-- start of Exercise material --

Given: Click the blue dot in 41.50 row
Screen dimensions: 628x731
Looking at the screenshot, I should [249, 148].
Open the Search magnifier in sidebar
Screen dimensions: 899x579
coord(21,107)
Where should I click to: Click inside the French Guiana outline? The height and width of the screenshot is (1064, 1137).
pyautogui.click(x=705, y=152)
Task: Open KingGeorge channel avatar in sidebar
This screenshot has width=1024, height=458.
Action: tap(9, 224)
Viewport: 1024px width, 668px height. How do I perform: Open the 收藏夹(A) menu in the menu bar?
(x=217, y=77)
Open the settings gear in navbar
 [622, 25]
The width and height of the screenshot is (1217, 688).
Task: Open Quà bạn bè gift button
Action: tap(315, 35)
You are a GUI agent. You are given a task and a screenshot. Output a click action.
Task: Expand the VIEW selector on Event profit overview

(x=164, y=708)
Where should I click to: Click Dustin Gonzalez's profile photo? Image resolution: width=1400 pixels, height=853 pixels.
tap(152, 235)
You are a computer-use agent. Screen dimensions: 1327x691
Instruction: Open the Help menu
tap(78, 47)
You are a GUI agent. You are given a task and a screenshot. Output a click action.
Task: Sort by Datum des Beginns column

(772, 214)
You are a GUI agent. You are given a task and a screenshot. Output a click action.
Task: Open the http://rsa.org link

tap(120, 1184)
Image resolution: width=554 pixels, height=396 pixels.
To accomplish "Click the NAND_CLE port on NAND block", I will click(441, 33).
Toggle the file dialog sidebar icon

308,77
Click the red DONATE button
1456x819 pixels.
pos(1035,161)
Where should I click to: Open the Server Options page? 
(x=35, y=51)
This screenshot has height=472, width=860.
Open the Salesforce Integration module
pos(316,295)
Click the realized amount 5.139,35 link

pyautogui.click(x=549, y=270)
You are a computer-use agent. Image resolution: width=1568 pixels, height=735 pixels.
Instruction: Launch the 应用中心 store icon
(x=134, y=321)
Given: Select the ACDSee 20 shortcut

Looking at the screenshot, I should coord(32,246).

-- end of Exercise material --

Directive:
Update the records above by changing every "sidebar" to "side panel" and leaving everything else untouched.

Solved exercise:
Given: Click the blue dot in 41.50 row
Screen dimensions: 628x731
Looking at the screenshot, I should [249, 148].
Open the Search magnifier in side panel
Screen dimensions: 899x579
coord(21,107)
Where should I click to: Click inside the French Guiana outline? The height and width of the screenshot is (1064, 1137).
pyautogui.click(x=705, y=152)
Task: Open KingGeorge channel avatar in side panel
This screenshot has width=1024, height=458.
Action: tap(9, 224)
Viewport: 1024px width, 668px height. How do I perform: Open the 收藏夹(A) menu in the menu bar?
(x=217, y=77)
Open the settings gear in navbar
 [622, 25]
The width and height of the screenshot is (1217, 688).
Task: Open Quà bạn bè gift button
Action: tap(315, 35)
You are a GUI agent. You are given a task and a screenshot. Output a click action.
Task: Expand the VIEW selector on Event profit overview

(x=164, y=708)
Where should I click to: Click Dustin Gonzalez's profile photo? Image resolution: width=1400 pixels, height=853 pixels.
tap(152, 235)
You are a computer-use agent. Screen dimensions: 1327x691
Instruction: Open the Help menu
tap(78, 47)
You are a GUI agent. You are given a task and a screenshot. Output a click action.
Task: Sort by Datum des Beginns column

(772, 214)
You are a GUI agent. You are given a task and a screenshot. Output a click action.
Task: Open the http://rsa.org link

tap(120, 1184)
Image resolution: width=554 pixels, height=396 pixels.
To accomplish "Click the NAND_CLE port on NAND block", I will click(441, 33).
Toggle the file dialog side panel icon

308,77
Click the red DONATE button
1456x819 pixels.
pos(1035,161)
Where should I click to: Open the Server Options page? 
(x=35, y=51)
This screenshot has height=472, width=860.
Open the Salesforce Integration module
pos(316,295)
Click the realized amount 5.139,35 link

pyautogui.click(x=549, y=270)
You are a computer-use agent. Image resolution: width=1568 pixels, height=735 pixels.
Instruction: Launch the 应用中心 store icon
(x=134, y=321)
Given: Select the ACDSee 20 shortcut

Looking at the screenshot, I should coord(32,246).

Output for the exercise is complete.